## [TASK STATEMENT]
Where the line with "[button] (1846, 1795)" appears below, start writing out lines exactly, and finish with the line with "Benefits of Coworking", which is included; write out nothing else.

## [THE RECORDS]
+--
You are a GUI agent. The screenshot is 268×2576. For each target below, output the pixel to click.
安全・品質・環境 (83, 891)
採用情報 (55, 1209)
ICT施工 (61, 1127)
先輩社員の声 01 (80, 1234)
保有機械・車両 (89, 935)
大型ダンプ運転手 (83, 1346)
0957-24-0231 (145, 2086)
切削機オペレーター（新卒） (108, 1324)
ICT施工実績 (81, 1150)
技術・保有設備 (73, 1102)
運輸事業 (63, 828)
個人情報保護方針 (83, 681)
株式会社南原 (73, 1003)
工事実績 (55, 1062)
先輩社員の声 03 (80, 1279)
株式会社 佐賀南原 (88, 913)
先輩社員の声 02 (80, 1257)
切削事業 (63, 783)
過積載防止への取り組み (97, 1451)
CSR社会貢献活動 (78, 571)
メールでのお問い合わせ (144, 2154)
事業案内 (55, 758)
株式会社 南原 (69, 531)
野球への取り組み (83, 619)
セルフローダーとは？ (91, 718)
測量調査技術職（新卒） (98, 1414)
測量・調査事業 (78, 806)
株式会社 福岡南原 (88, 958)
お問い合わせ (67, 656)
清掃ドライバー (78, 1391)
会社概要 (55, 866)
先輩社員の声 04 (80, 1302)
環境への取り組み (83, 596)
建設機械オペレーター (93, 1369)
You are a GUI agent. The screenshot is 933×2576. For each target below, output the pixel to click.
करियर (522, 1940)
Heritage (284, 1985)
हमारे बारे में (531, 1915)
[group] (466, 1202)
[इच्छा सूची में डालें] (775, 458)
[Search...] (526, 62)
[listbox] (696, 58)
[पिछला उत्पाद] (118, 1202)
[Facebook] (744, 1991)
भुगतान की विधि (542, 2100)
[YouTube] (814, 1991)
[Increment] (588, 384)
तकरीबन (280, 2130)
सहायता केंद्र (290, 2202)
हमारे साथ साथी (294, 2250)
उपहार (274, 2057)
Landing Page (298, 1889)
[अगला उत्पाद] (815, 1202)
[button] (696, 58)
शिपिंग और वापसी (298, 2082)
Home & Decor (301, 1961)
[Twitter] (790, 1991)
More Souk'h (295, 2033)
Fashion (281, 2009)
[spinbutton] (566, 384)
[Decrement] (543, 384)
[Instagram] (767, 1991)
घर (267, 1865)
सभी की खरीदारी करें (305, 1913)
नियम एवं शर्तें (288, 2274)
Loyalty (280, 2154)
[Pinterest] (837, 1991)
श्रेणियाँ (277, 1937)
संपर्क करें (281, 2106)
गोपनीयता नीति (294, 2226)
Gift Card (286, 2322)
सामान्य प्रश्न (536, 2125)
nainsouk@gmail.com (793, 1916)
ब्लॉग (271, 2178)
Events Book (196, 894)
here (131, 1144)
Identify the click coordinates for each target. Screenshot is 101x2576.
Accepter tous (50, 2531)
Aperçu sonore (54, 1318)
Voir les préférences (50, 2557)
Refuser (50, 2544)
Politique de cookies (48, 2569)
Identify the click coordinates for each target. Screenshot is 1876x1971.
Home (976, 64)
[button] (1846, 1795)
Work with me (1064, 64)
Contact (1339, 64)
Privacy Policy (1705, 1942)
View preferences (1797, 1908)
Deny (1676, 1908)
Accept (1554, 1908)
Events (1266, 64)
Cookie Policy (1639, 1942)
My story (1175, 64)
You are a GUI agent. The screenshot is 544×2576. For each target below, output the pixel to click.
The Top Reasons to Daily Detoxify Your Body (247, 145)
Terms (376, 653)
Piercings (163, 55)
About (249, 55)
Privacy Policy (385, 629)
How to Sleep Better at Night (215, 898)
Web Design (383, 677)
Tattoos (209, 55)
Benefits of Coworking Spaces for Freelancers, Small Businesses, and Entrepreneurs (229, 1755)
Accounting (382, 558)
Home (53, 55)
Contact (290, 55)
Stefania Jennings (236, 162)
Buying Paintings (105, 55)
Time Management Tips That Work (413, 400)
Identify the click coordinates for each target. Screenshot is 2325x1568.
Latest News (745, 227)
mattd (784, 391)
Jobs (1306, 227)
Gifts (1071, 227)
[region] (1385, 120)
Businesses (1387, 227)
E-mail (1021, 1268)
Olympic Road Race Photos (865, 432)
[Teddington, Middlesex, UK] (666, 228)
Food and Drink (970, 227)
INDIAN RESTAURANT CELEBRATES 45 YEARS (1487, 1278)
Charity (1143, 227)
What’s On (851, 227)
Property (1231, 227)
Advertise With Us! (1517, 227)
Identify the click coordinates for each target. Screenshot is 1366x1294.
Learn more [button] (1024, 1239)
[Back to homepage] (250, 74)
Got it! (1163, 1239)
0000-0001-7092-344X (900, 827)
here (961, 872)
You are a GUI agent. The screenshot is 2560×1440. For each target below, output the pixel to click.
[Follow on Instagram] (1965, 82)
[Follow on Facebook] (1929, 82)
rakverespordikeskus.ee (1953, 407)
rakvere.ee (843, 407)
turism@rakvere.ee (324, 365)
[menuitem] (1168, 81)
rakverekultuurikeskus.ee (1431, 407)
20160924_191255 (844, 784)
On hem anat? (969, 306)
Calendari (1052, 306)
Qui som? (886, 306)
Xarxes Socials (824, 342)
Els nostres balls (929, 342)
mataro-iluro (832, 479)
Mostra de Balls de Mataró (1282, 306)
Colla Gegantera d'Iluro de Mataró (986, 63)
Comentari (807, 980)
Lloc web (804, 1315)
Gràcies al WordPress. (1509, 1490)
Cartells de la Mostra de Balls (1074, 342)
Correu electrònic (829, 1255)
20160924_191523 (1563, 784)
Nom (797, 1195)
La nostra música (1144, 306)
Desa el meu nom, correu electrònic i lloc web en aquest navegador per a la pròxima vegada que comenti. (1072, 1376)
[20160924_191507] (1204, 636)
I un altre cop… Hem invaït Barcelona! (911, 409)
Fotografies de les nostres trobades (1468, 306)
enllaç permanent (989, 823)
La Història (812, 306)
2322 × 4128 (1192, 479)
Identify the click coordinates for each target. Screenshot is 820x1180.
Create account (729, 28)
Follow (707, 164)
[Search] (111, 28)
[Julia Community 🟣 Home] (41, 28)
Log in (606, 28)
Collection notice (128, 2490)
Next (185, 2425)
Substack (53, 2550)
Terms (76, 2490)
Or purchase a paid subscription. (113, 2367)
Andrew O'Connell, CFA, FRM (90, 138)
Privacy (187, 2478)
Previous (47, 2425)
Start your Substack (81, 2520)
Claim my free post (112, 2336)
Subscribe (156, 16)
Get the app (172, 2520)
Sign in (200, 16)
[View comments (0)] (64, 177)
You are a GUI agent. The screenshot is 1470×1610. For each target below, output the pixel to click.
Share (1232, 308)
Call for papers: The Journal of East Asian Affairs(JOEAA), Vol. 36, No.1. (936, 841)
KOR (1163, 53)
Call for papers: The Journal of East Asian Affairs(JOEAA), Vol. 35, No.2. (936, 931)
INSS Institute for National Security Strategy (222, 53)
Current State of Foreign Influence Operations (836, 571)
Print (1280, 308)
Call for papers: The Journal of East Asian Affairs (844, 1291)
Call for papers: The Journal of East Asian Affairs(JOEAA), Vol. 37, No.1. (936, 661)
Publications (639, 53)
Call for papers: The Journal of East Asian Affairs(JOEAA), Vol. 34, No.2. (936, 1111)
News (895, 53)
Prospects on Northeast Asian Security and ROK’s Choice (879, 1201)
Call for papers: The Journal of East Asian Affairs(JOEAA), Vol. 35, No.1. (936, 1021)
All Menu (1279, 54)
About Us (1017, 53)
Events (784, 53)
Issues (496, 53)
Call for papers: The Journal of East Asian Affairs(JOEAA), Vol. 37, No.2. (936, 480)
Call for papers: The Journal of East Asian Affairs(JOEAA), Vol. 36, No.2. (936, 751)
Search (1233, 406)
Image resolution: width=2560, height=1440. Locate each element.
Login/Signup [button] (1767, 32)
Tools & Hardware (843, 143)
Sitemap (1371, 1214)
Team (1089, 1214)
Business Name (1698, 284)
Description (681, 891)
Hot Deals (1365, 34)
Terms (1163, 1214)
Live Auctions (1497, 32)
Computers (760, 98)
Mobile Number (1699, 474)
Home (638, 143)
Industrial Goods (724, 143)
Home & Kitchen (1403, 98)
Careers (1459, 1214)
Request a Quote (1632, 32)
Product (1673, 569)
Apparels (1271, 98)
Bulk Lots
+--
## [SOLUTION TO THIS PROBLEM]
[button] (1846, 1795)
Work with me (1064, 64)
Contact (1339, 64)
Privacy Policy (1705, 1942)
View preferences (1797, 1908)
Deny (1676, 1908)
Accept (1554, 1908)
Events (1266, 64)
Cookie Policy (1639, 1942)
My story (1175, 64)
You are a GUI agent. The screenshot is 544×2576. For each target below, output the pixel to click.
The Top Reasons to Daily Detoxify Your Body (247, 145)
Terms (376, 653)
Piercings (163, 55)
About (249, 55)
Privacy Policy (385, 629)
How to Sleep Better at Night (215, 898)
Web Design (383, 677)
Tattoos (209, 55)
Benefits of Coworking Spaces for Freelancers, Small Businesses, and Entrepreneurs (229, 1755)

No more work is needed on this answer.